Distance would reduce her visibility. Ending their professional arrangement, canceling their social engagements, removing himself from her life entirely would eliminate her value as leverage.

It would also eliminate everything that had made the past weeks bearable.

He had spent decades cultivating distance. Had maintained relationships that never deepened beyond acquaintance, attachments that never grew strong enough to exploit. He had learned, after Delia’s death, that love made him vulnerable in ways his nature could not compensate for.
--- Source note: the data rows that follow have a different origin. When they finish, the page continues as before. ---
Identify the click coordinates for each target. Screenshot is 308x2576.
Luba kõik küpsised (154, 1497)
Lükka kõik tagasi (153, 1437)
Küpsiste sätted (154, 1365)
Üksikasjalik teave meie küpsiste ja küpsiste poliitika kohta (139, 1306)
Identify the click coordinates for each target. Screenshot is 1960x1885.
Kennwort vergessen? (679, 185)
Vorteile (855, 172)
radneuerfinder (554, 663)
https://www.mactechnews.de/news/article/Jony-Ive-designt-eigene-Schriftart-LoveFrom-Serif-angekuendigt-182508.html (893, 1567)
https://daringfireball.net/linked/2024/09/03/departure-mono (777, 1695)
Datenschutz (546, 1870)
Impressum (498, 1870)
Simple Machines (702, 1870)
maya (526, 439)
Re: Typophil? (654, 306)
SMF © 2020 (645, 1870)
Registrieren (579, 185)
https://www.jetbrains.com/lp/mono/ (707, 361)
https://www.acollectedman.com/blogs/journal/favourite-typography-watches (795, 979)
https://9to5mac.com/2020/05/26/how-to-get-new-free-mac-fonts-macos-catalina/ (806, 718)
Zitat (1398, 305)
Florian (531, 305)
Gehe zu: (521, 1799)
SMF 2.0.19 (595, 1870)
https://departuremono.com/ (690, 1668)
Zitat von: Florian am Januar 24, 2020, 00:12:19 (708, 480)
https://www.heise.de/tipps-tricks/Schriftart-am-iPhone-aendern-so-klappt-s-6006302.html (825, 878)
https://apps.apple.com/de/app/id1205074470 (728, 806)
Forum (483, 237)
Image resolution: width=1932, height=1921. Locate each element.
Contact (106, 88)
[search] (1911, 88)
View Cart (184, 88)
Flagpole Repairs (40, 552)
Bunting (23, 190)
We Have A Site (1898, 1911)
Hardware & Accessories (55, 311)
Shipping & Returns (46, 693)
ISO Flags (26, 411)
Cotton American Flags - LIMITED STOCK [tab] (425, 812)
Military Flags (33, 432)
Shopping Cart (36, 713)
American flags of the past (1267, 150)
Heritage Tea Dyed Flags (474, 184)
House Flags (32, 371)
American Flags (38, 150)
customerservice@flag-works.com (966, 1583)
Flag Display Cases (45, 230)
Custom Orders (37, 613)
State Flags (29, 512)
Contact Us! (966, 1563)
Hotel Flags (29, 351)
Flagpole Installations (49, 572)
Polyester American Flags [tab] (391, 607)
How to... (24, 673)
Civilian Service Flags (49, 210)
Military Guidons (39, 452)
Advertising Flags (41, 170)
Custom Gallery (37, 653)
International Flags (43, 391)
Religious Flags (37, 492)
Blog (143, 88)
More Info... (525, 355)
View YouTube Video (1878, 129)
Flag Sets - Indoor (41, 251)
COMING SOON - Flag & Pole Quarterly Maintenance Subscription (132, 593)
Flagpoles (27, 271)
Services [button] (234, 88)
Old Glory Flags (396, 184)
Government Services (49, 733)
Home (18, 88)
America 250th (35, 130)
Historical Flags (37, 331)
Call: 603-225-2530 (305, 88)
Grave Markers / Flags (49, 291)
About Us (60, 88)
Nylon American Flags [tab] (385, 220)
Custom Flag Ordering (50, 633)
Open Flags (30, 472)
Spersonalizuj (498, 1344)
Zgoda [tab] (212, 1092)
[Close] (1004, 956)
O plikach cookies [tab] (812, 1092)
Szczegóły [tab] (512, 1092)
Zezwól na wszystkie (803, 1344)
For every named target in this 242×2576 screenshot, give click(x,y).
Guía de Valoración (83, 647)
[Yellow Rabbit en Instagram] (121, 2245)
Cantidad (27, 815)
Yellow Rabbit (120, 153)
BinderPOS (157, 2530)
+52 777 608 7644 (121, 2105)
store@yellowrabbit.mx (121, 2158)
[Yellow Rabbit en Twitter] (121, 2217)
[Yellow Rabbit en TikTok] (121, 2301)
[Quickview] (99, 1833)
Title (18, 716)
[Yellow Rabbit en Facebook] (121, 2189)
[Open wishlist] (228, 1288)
He could repeat that pattern. Withdraw now, create distance that might save her from becoming another casualty of his attention. Accept that caring for mortals led inevitably to their destruction.

Or he could stay.

Distance had not saved Delia. His neutrality had not prevented her death. Perhaps—perhaps—presence might succeed where absence had failed. He was wiser now. He was paying attention. He had tools and knowledge and the particular fury of someone who had lost before and refused to lose again.

The mark made him visible. Made his movements, his attachments, his vulnerabilities known to every power in the city. He could not undo that exposure, could not unmake the beacon burning beneath his sleeve.

But he could ensure that anyone who moved against what he cared about understood exactly what they were facing.

The vampire had asked what made the fallen angel soft. Had asked why someone who had maintained neutrality would develop attachments that could be leveraged.

Standing in the darkness, watching Delphine’s window, Bastien knew the answer.

He had grown tired of being hard. Tired of the distance, the measured relationships, the endless calculation of which connections might become vulnerabilities. He had spent a century protecting himself from loss, and the protection had cost him everything worth protecting.

Delphine made him soft. Made him willing to take risks he would have rejected without her. Made him want things he had denied himself since Delia died in violence he had failed to prevent.

The mark made that softness visible. Made it a target.

So be it.

He would protect her with everything he had. Would position himself between her and every threat the city might produce. Would make clear, through word and action and the particular violence fallen angels could deliver, that she was not to be touched.

And when the investigation concluded—when the killer was found and the mark was contained and the architect’s design was finally dismantled—then he would tell her the rest of it.

The things he hadn’t said yet. His own truth, the one that had been building since she first looked up from her research desk and he had known, with the certainty of someone who recognized a door they had been standing outside for too long, that he was going to walk through it.

He would tell her. And she would choose. Either way, the choice would be hers.

Until then, he would watch, protect, and carry what he could.

The mark flared once beneath his sleeve, acknowledging something.

Bastien moved deeper into the shadow and watched her window until the light went out.